● Task: In the entries below, find every line with "will" and copy it.

● Extracted entries:
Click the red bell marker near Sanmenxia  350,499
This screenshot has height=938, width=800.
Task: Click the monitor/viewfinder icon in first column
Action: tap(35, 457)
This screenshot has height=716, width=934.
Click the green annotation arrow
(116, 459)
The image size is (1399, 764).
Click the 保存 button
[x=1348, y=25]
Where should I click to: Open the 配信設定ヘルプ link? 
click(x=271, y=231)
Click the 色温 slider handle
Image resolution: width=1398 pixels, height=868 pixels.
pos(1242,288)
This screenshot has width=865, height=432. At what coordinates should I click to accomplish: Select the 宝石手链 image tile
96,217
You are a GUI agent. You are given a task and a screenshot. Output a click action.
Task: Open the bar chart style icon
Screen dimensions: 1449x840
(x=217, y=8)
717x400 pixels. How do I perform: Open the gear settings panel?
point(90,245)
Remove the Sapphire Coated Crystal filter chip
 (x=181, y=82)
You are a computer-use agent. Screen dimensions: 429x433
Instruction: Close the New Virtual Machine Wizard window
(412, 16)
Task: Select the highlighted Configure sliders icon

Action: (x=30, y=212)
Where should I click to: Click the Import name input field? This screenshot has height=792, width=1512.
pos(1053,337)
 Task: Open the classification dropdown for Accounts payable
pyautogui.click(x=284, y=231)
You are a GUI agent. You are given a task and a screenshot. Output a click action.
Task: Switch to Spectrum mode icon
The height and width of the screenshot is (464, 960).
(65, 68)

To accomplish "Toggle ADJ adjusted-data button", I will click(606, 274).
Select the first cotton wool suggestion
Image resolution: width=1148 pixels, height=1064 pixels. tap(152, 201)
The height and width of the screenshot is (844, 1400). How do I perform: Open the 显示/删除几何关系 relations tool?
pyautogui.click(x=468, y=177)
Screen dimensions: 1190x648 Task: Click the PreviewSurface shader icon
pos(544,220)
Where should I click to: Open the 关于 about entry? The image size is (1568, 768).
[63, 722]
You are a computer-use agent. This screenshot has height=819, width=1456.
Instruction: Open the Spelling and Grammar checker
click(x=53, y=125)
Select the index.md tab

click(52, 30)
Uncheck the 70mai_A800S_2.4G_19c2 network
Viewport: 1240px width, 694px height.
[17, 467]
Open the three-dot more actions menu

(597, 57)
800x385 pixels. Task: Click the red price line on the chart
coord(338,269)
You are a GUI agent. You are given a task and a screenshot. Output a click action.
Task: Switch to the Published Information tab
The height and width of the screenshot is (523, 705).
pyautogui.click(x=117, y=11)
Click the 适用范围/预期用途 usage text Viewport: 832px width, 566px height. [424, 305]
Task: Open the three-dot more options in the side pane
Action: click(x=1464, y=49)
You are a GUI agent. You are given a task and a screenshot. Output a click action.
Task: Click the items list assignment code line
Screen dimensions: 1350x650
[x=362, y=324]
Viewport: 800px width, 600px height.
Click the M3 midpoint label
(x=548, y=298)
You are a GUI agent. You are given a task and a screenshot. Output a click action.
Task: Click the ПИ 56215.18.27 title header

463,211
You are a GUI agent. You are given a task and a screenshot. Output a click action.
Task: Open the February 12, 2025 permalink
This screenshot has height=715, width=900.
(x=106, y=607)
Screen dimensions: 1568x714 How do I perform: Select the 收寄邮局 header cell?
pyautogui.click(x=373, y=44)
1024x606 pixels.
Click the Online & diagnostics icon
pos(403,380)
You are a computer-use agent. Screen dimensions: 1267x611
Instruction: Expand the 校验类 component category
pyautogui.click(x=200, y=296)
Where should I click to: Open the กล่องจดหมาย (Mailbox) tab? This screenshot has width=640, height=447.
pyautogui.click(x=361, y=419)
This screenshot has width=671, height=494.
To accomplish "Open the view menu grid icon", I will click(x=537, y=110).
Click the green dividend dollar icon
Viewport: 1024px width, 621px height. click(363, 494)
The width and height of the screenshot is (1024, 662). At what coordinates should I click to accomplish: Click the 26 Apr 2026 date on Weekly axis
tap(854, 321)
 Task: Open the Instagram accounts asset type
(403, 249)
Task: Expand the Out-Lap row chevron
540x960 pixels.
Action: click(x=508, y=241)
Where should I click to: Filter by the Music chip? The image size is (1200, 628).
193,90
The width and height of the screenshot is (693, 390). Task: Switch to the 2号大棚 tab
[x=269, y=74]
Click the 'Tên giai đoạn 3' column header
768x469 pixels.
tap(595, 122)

● Response below:
To accomplish "Toggle ADJ adjusted-data button", I will click(606, 274).
To accomplish "Open the view menu grid icon", I will click(x=537, y=110).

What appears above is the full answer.